Stream: python-questions
Topic: counting nans per month
Anna-Lena Deppenmeier (Jun 07 2021 at 22:42):
Hi all, I'm trying to count the nans in my dataset per month. I have previously counted nans in the entire dataset like this:
nans_wdt = xr.ufuncs.isnan(ds_wdt_iso.wdt_iso).sum(dim='time')
but now would like to do this per month. Using groupby('time.month')
doesn't work unfortunately:
AttributeError: 'DatasetGroupBy' object has no attribute '_unary_op'
I can count per month with this (where mon
stands for the months I'm currently counting): xr.ufuncs.isnan(ds_wdt_iso.sel(time=ds_wdt_iso.wdt_iso.time.dt.month.isin([mon]))).sum(dim='time')
,
but then the only way I see to get all 12 months is to loop -- can someone help with a more elegant solution?
Deepak Cherian (Jun 07 2021 at 23:15):
ds.groupby("time.month").map(lambda g: g.isnull().sum("time"))
Anna-Lena Deppenmeier (Jun 08 2021 at 15:16):
cool I'll try it and learn more about map and lambda (I noticed it saved the day already with Danica's problem)
Deepak Cherian (Jun 08 2021 at 15:44):
A non-lambda version is
def count_null(obj): return obj.isnull().sum("time") ds.groupby("time.month").map(count_null). # applies count_null to each group
They're equivalent, for such short functions that are used only once it's just a lot more convenient to use a lambda (especially if you're lazy like me)
Brian Bonnlander (Jun 08 2021 at 19:59):
Coding "best practices" can be endlessly debated, but I follow the general rule of avoiding the use of lambda if you're writing code that other people in the wider community will want to run also. One of python's potential advantages is that ideas can be expressed in short, simple pieces of code that can be understood quickly.
Danica Lombardozzi (Jun 08 2021 at 20:30):
@Brian Bonnlander I do not fully understand lambda
functionality (it was also provided in an example to me earlier this week), but can you explain why it might be problematic when sharing code more broadly?

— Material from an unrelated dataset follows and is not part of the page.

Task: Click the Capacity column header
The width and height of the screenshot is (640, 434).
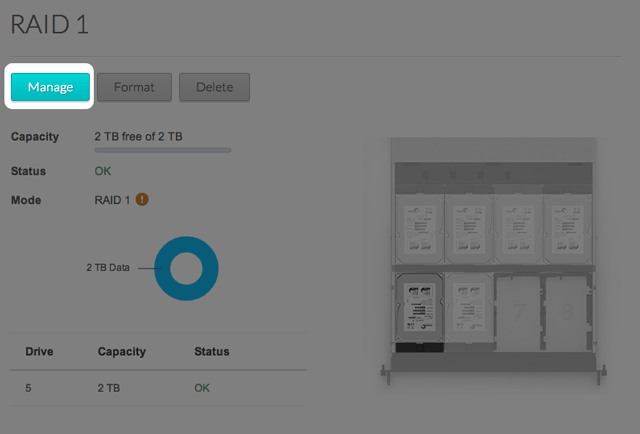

Brian Bonnlander (Jun 08 2021 at 20:42):
I didn't mean anything super profound. Lambda functions are not strictly necessary in most computer languages. They act as a form of convenience. Lambdas are "unnamed" or "ephemeral" functions which can be convenient when you need to use a function once, you never want to use it again.
Most places where lambdas are used, you could instead define a function first (as above with the count_null()
function). Function definitions are nice because you can give them English names that describe what they do. Most people find that helpful.
It always takes me longer to understand what someone is trying to do with their code if many steps are happening on a single line. Lambdas kind of require you to produce longer coding expressions, and that makes it harder for others to quickly determine the code's intent.
Danica Lombardozzi (Jun 08 2021 at 20:45):
Thanks for this clear explanation! It's very helpful for me to understand lambda and best coding practices.
Last updated: Jan 30 2022 at 12:01 UTC